We all have a story, and I've shared bits and pieces about this story of mine. Today I'm opening up a bit more about this part of my life. My parents divorced when I was a baby, and then my mom remarried. My stepdad was there for most of my upbringing and was who I called "dad". I continually yearned for his approval and love, and was left a crumbled mess when they divorced and he wanted nothing to do with me. Fortunately, my mom is now remarried to an amazing man who I'm proud to have as a stepdad.
But I wouldn't be lying if I told you that I still long for that daddy-daughter relationship that many have had. It has been a very big process getting over a parent that is no longer a part of your life.
But this year is very different than years past, because this Father's Day I get to think about my husband who is one amazing dad. I get to beam with pride thinking about how much he dotes on Nathan, gives him all of his attention, kisses him nonstop, and oozes love and compassion on our sweet boy. On my days off, Daniel will wake up before me to get the baby out of his crib and let me sleep an extra half hour. And trust me, those 30 minutes make a big difference. He spends all of his energy on Nathan when he is home, throwing him in the air, helping him sit up, playing with his toys. He constantly assures me that I'm doing a good job, and has been my biggest cheerleader in this new season of life. Daniel works tireless hours, is continually exhausted from work, yet comes home cheerful and eager to play with his son.
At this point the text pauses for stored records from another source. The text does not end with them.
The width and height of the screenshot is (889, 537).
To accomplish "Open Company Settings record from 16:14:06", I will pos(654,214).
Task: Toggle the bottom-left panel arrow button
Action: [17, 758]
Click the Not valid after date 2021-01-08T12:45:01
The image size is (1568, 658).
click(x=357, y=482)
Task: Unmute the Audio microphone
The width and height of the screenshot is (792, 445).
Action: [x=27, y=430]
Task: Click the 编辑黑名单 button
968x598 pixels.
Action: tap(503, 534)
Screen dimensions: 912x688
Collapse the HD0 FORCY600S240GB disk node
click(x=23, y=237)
He wants to make memories with him, take him to the beach, teach him how to throw a ball. He dreams of the day when they can go fishing together, and never gets discouraged when Nathan is plain old fussy. His patience is something that I can't even comprehend, and admire more and more each day. Daniel's sense of humor is hysterical and balances out my, at times, high-strung personality.
To say that I'm blessed to do life with this husband of mine is an understatement. And this Father's Day all I feel is love, joy, and happiness because I get to see the type of relationship unfold in front of my eyes that I always longed for.








thanks for sharing more of your heart with us sweet friend. nathan sure is lucky to have daniel as his father!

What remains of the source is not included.